Excerto selecionado:
════════════════════

E, tal inconstitucionalidade, que foi objecto de pronúncia por parte deste tribunal, nada tem a ver com a inconstitucionalidade que o arguido vem, agora, invocar pela primeira vez, em sede da presente reclamação, relativa à interpretação normativa do artigo 400.º, n.º 1, al. f) do CPP, que impede o conhecimento de recurso sobre penas superiores a 5 anos (havendo dupla conforme) mas inferiores a 8 anos, mesmo nos casos em que esteja em causa uma pena única de 11 anos de prisão, como sucede no presente caso, por entender que tal interpretação viola os artigos 20.º, 18.º, 13.º e 1.º da Constituição da República Portuguesa, pois consagra uma restrição desproporcionada e arbitrária ao direito de acesso à justiça e à individualização da pena.

Nestes termos, não tendo a questão sido suscitada no recurso, improcedes, a arguição da nulidade do acórdão por omissão de pronúncia.

════════════════════

Tarefas a realizar:
1. Responda com base no excerto sobre a inconstitucionalidade invocada pelo arguido:
(a) Que pena única está em causa no presente caso?
(b) Que artigos da Constituição da República Portuguesa o arguido entende serem violados?
(c) Por que omissão é arguida a nulidade do acórdão?
2. Copie do excerto sobre a inconstitucionalidade, sem qualquer alteração, o trecho que vai de "E, tal inconstitucionalidade, que" a "individualização da pena.".

Material:

════════════════════

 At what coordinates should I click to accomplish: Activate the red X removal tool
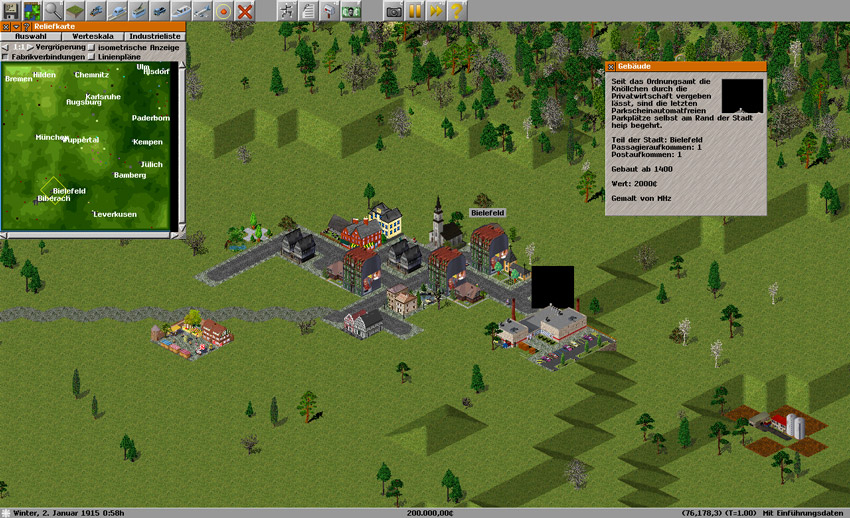pos(244,10)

════════════════════

Soluções do exercício:
1.
(a) Uma pena única de 11 anos de prisão.
(b) Os artigos 20.º, 18.º, 13.º e 1.º.
(c) Por omissão de pronúncia.

2.
E, tal inconstitucionalidade, que foi objecto de pronúncia por parte deste tribunal, nada tem a ver com a inconstitucionalidade que o arguido vem, agora, invocar pela primeira vez, em sede da presente reclamação, relativa à interpretação normativa do artigo 400.º, n.º 1, al. f) do CPP, que impede o conhecimento de recurso sobre penas superiores a 5 anos (havendo dupla conforme) mas inferiores a 8 anos, mesmo nos casos em que esteja em causa uma pena única de 11 anos de prisão, como sucede no presente caso, por entender que tal interpretação viola os artigos 20.º, 18.º, 13.º e 1.º da Constituição da República Portuguesa, pois consagra uma restrição desproporcionada e arbitrária ao direito de acesso à justiça e à individualização da pena.